PROBLEM:
Please reproduce the passage on oxytocin and loving touch word for word, from "It starts flowing" to "mother and father-to-be.".

+++ EXERCISE TEXT

This is magic and it isn’t. It’s biologically logical: loving touch stimulates the hypothalamus to produce oxytocin, which is both a hormone as well as a neurotransmitter. It links connection with others to positive feelings of well-being. Oxytocin relaxes the muscles, lowers blood pressure and reduces the production of stress hormones, like cortisol. As soon as oxytocin starts to flow, adrenalin stops flowing. These are mutually exclusive systems. So basically, oxytocin stops stress. Oxytocin helps the immune system, reduces inflammation and promotes wound healing. If you are ill but feel safe and loved, you will heal faster.

As doula’s we learn that oxytocin starts flowing after hugging someone for 20 seconds.

It starts flowing through massage and kind words. Through connection, compassion, understanding. That’s what doula’s do: we provide the love. For both the mother and father-to-be.

Love heals. And the absence of love even costs lives.

Often quoted observations in a Romanian orphanage show us that if babies and young children are just given their food and having their diapers changed, they die three times as often as the ones who also receive loving touch and attention.

++++++
+++ DATASET EXCERPTS

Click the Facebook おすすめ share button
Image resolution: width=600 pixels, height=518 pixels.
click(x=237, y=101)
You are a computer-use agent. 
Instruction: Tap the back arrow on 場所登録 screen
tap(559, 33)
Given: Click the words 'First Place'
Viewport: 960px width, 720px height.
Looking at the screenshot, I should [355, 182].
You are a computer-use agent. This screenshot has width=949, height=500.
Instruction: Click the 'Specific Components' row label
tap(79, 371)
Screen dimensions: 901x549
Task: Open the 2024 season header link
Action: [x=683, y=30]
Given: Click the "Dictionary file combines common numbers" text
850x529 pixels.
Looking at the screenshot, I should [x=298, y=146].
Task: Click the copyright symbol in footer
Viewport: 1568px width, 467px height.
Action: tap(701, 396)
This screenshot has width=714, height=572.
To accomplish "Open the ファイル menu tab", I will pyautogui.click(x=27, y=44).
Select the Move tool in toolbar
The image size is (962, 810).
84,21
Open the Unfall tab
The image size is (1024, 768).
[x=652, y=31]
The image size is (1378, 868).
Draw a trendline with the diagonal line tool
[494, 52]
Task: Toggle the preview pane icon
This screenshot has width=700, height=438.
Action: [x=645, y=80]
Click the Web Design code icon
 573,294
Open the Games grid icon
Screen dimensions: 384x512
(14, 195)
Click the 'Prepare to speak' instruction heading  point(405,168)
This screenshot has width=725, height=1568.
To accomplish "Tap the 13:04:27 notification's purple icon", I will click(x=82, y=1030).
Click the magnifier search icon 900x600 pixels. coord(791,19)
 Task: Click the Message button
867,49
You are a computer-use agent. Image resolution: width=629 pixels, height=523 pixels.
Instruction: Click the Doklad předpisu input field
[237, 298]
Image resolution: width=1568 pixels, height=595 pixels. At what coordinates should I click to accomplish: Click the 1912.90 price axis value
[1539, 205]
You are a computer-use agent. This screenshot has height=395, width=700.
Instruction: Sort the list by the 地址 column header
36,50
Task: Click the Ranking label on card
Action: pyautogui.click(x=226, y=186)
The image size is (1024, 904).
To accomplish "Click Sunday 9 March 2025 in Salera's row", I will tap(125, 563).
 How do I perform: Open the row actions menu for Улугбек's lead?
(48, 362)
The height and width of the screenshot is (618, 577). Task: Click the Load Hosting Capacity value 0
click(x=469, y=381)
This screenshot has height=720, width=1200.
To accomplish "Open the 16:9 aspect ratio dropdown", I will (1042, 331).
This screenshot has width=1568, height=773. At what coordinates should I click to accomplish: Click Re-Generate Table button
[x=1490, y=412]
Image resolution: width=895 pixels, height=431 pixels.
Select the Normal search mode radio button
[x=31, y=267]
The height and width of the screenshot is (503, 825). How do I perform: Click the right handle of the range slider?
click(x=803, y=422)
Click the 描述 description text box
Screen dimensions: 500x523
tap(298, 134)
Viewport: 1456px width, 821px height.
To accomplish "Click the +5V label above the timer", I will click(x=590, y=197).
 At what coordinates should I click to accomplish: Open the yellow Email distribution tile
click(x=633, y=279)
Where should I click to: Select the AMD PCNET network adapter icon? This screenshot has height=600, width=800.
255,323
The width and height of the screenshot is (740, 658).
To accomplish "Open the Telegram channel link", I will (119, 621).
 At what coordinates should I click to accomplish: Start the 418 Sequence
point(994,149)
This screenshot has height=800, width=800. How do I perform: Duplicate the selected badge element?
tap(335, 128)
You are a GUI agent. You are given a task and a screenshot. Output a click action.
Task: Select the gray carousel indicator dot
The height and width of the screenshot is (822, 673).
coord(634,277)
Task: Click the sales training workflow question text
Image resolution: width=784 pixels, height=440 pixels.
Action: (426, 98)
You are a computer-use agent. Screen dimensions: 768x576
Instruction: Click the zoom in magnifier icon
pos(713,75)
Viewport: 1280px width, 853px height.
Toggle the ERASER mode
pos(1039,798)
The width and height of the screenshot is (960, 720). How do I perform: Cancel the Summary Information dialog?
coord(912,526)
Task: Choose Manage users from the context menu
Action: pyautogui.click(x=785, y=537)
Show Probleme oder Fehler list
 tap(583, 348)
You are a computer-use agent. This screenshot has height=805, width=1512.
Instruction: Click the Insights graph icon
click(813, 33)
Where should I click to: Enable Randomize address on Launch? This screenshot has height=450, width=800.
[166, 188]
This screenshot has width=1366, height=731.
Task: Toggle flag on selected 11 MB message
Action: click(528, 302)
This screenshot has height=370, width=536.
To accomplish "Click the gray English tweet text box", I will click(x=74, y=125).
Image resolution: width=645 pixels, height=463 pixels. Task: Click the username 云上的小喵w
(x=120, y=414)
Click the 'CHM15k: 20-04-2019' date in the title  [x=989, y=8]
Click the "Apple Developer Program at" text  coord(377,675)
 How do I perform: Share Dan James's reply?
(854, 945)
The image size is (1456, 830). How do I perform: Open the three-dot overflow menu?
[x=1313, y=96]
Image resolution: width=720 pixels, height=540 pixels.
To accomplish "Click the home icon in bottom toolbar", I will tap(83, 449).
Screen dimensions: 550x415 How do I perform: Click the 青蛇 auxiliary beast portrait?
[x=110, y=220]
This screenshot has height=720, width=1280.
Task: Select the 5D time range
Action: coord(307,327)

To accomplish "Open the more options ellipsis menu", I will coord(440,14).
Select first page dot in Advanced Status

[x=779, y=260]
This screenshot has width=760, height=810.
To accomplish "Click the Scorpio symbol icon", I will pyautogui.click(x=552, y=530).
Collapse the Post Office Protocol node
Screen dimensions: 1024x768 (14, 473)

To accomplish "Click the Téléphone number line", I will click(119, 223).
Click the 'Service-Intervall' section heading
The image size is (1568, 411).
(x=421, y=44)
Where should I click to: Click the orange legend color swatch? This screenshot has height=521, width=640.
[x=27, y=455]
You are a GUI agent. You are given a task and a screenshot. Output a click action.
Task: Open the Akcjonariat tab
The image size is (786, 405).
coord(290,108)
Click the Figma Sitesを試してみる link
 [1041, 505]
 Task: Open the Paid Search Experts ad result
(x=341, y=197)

++++++

RESPONSE TO THE TASK:
It starts flowing through massage and kind words. Through connection, compassion, understanding. That’s what doula’s do: we provide the love. For both the mother and father-to-be.